The Mechanism of Rockbolt in the Jointed Rock Under Uniaxial Tension
Shen Zhou,Xiaoyu Ji,Li-Ping Li,Hong-liang Liu,Chun Zhu,Hongyun Fan,Qi Zhang,Caihua Shi,Xutong Zhang 대한토목학회 2023 KSCE Journal of Civil Engineering Vol.27 No.11
In this research, the rockbolt mechanism of a jointed rock mass under uniaxial tension was systematically revealed with a laboratory test and a numerical simulation. It was found that the rockbolt rock mass experienced five stages under uniaxial tension, the densification stage, elastic stage, plastic deformation stage, progressive debonding stage, and complete debonding stage.

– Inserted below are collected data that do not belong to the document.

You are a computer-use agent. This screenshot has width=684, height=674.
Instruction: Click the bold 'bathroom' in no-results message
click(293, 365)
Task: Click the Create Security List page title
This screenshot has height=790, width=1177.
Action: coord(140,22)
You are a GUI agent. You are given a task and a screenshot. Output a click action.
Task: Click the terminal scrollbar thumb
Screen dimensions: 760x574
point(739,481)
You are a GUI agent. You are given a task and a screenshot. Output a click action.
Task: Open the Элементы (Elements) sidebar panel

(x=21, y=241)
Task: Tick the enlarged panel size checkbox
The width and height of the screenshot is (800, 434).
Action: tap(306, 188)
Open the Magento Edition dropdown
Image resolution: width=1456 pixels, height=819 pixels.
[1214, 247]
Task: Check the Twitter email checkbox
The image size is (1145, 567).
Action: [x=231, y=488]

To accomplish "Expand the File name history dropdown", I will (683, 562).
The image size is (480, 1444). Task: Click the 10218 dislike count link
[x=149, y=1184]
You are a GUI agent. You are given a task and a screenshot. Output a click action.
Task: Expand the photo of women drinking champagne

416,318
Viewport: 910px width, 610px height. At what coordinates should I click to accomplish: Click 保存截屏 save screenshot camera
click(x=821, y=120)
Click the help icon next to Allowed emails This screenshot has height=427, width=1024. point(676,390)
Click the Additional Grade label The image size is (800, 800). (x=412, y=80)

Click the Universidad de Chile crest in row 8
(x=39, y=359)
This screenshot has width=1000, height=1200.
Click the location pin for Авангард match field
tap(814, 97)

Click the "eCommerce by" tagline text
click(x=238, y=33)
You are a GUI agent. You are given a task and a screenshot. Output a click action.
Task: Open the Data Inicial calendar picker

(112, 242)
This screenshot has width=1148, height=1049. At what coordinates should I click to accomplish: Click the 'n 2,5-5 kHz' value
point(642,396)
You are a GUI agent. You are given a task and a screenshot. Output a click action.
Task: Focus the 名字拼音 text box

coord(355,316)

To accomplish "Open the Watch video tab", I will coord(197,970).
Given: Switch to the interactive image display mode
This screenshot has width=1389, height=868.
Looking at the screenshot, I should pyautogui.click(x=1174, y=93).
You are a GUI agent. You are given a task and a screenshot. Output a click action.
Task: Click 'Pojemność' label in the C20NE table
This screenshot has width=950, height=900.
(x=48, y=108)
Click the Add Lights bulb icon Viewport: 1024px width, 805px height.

The stress-strain curve and ultimate tensile strength of a rockbolt rock mass were analyzed by taking the rockbolt spacing and rockbolt angle as variables. It was found that the improvement effect of the reduction of the rockbolt spacing on the ultimate tensile strength was limited. When the rockbolt spacing was reduced to a certain limit, the stress concentration area between adjacent rockbolts was connected and destroyed, resulting in the increase of the rockbolt rock strength becoming smaller, and even having a downward trend. The increase of the rockbolt angle led to the change of the stress mode and failure mode of the whole structure, and the ultimate tensile strength first increased and then decreased. The optimal rockbolt angle was between 60° and 70°. It is worth noting that there was an obvious mechanical occlusion between the thread on the rockbolt surface and the rock mass, resulting in the multi-stage step-down characteristic of the stress-strain curve in the complete debonding stage. The results of this study can provide a reference for the design and construction of similar projects.